• Work to complete: Repeat the rows word for word, from the line with "Given: Select the Battery graphic labeled 3" to the line with "Looking at the".

• Stored data:

<<<<

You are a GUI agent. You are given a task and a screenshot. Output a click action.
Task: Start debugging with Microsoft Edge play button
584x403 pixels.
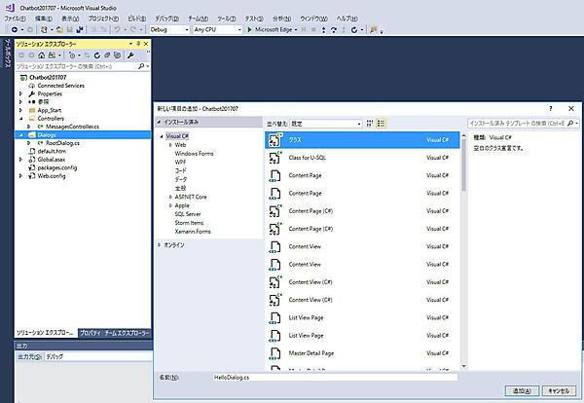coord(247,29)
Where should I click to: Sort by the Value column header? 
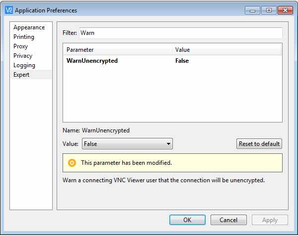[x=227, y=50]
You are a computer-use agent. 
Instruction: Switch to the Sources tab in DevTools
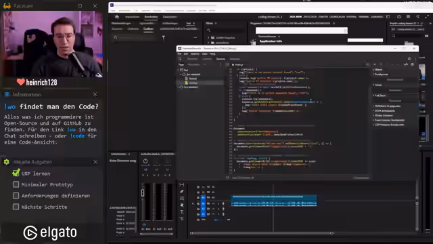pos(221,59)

>>>>
<<<<

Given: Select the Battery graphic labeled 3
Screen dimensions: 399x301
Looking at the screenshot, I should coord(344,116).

>>>>
<<<<

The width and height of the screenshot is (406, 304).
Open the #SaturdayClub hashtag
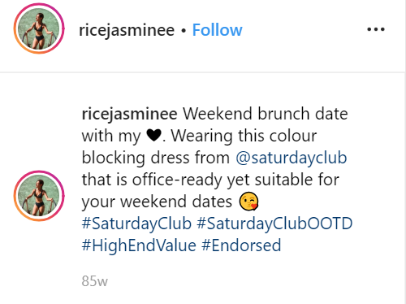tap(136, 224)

>>>>

• Reply:
Given: Select the Battery graphic labeled 3
Screen dimensions: 399x301
Looking at the screenshot, I should coord(344,116).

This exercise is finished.